India's strategic oil reserves and diversified energy imports from more than 40 countries have strengthened its ability to absorb global energy shocks, ensuring there is no immediate energy crisis despite disruptions caused by the ongoing Iran conflict, a senior government official said on Thursday.
The country also has strong macroeconomic fundamentals, including ample foreign exchange reserves sufficient to cover 11–12 months of imports. These reserves are also adequate to meet India's oil import bill for nearly five years.
Strategic stocks of crude oil and petroleum products can cover more than 70 days of domestic demand. Combined with diversified import sources, this has significantly reduced India's dependence on the Middle East, the official said.
India currently maintains about a 74-day reserve buffer and sources crude from over 40 countries, placing it ahead of many regional peers in managing the 2026 global energy shock.
The government has also adopted a multi-alignment strategy, including continued purchases of discounted Russian crude, invoking provisions under the Essential Commodities Act, and expanding supply sources without compromising strategic autonomy.
According to the official, the crisis is expected to affect economic growth more than inflation, allowing policymakers and the Reserve Bank of India (RBI) greater flexibility to maintain macroeconomic stability.
India's inflation rate, at around 2.75 per cent, remains among the lowest in major economies. Imports of discounted Russian crude, flexible fuel taxation, and regulated LPG pricing have helped keep domestic fuel prices relatively stable.
In contrast, several countries remain heavily dependent on supplies routed through the Strait of Hormuz. For instance, Japan relies on the route for 75–90 per cent of its crude imports. India has gradually reduced its dependence on the strait from around 50 per cent earlier to about 20 per cent through diversification.

Russia currently accounts for roughly one-third of India's crude imports despite Western pressure. Other major suppliers include Iraq, Saudi Arabia, the UAE and the United States, reflecting diversification rather than political alignment, the official added.
Neighbouring countries such as Pakistan, Bangladesh and Sri Lanka have oil reserves sufficient for only about 30 days or less. As a result, Pakistan has raised petrol and diesel prices by nearly Rs 55 per litre, Sri Lanka has increased fuel prices amid panic buying, and Bangladesh has introduced energy rationing.

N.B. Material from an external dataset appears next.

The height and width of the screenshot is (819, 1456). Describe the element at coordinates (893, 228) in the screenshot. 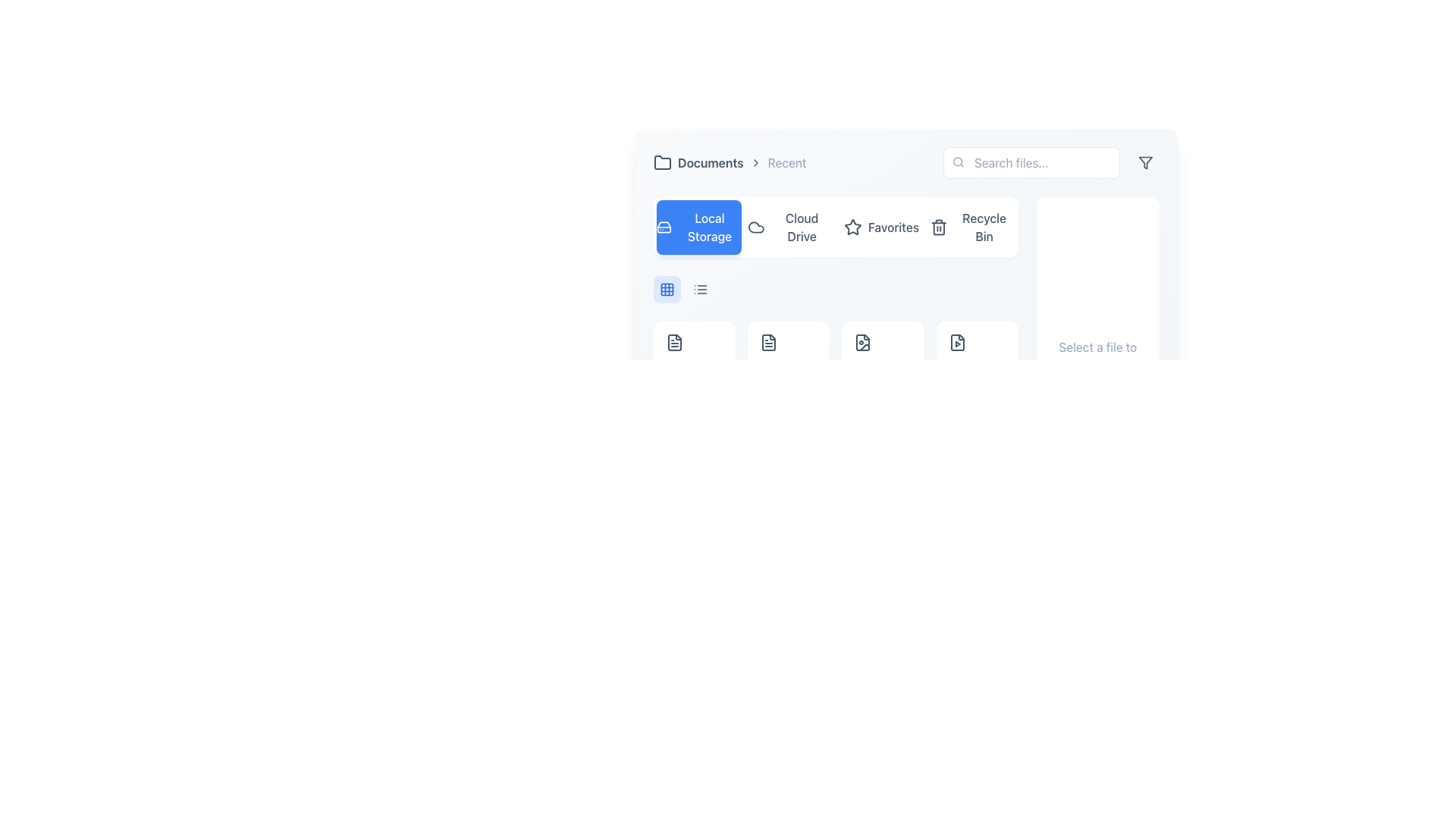

I see `the 'Favorites' text label located in the navigation bar, which is styled in dark slate-blue and positioned next to a star icon` at that location.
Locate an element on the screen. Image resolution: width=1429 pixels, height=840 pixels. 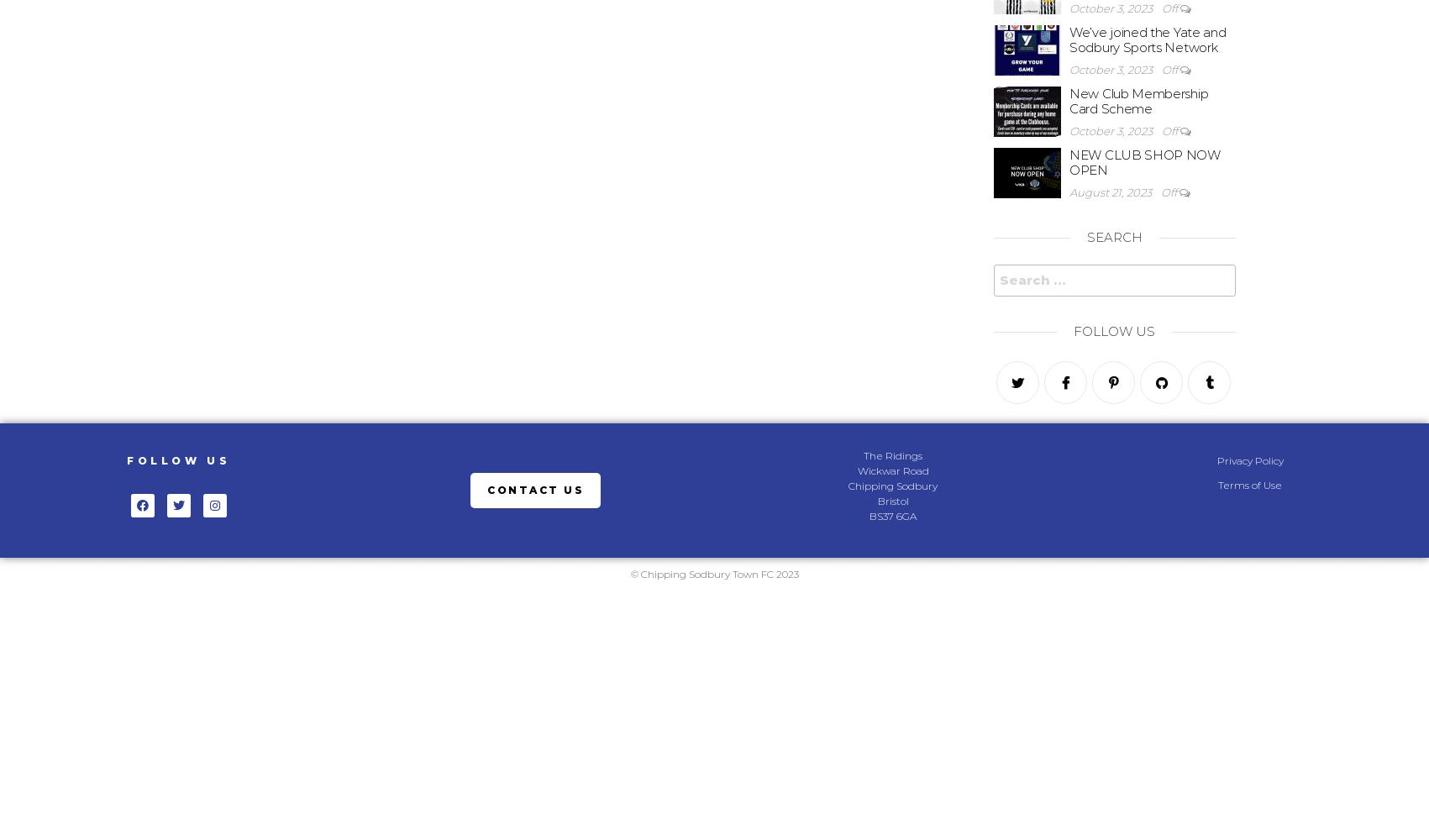
'New Club Membership Card Scheme' is located at coordinates (1137, 100).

Meanwhile, the government has approved Rs 30,000 crore as compensation to public sector oil marketing companies — Indian Oil, Bharat Petroleum and Hindustan Petroleum — for supplying LPG at subsidised prices during the financial year 2025–26.
The retail price of a 14.2-kg domestic LPG cylinder currently stands at Rs 913 in Delhi. Under the Pradhan Mantri Ujjwala Yojana (PMUY), the government provides a targeted subsidy of Rs 300 per cylinder to eligible beneficiaries, reducing the effective price to Rs 613 in Delhi, Minister of State for Petroleum and Natural Gas Suresh Gopi said in a written reply in the Lok Sabha.
To boost domestic LPG availability, the government has directed refineries and petrochemical complexes to divert C3 and C4 streams towards LPG production and supply it exclusively to public sector oil companies under provisions of the Essential Commodities Act.
India has also established strategic petroleum reserve facilities with a capacity of 5.33 million metric tonnes through Indian Strategic Petroleum Reserve Limited (ISPRL) to help manage potential supply disruptions caused by the Iran conflict.
The minister added that petrol and diesel prices in India are market-determined, with public sector oil marketing companies taking pricing decisions. However, the government intervenes when necessary to adjust taxes and reduce the burden on consumers.
Central excise duty on petrol and diesel was reduced by Rs 13 per litre and Rs 16 per litre respectively in November 2021 and May 2022, with the benefit fully passed on to consumers. Oil marketing companies also cut retail fuel prices by Rs 2 per litre in March 2024.
Although excise duty was increased by Rs 2 per litre in April 2025, the hike was not passed on to consumers, the minister noted.